> **Page text**

***

# AGR/Continental Update



## AlanB (Nov 1, 2011)

The following was posted over on Flyertalk tonight by AGRInsider:



> Update on the AGR partnership with Continental
> A new partnership with United Airlines is in the works! In the meantime' date=' here’s an update on the Continental partnership:
> 
> Points to miles and miles to points transfers between AGR and Continental will end on December 31, 2011. If you plan to transfer Continental Onepass miles to AGR points or are eligible to redeem AGR points for miles, please do so prior to the deadline.
> ...


----------



## Ryan (Nov 1, 2011)

Nice!


----------



## rrdude (Nov 1, 2011)

Umm, 'good so far?"


----------



## Steve4031 (Nov 1, 2011)

This is COOL!!!! GF and I are traveling to DCA on United in January. I can rock that select plus card and get us into the lounge at ORD. Of course we will use the CA in Washington, DC and NYP.


----------



## the_traveler (Nov 1, 2011)

I'm glad I've transfered as much as I can, and will now only "lose" 52 OnePass Miles (which were combined with my Millage Plus Miles)!




I'd rather "lose" 52 than 24K+ of each!


----------



## Trogdor (Nov 1, 2011)

> Through March 2012' date=' members will be eligible to earn Amtrak Guest Rewards points on Continental operated flights. And beginning in March, members will be able to earn points on United operated flights.[/quote']
> 
> I'm a little confused by this.

***

> **Data section**
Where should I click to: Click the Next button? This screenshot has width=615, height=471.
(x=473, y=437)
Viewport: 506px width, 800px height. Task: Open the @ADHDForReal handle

***

> **Exercises**
**1.** Answer these questions from the AGR/Continental thread:
(a) On what date will points-to-miles and miles-to-points transfers between AGR and Continental end?
(b) At which airport does Steve4031 plan to use the Select Plus card to get into the lounge?
(c) How many OnePass miles does the_traveler say will be lost?
**2.** In the AGR/Continental thread, copy out the passage starting at "The following was" and ending at "to the deadline.".

> **Solutions to the problems**
**1.**
(a) December 31, 2011
(b) ORD
(c) 52

**2.**
The following was posted over on Flyertalk tonight by AGRInsider:



> Update on the AGR partnership with Continental
> A new partnership with United Airlines is in the works! In the meantime' date=' here’s an update on the Continental partnership:
> 
> Points to miles and miles to points transfers between AGR and Continental will end on December 31, 2011. If you plan to transfer Continental Onepass miles to AGR points or are eligible to redeem AGR points for miles, please do so prior to the deadline.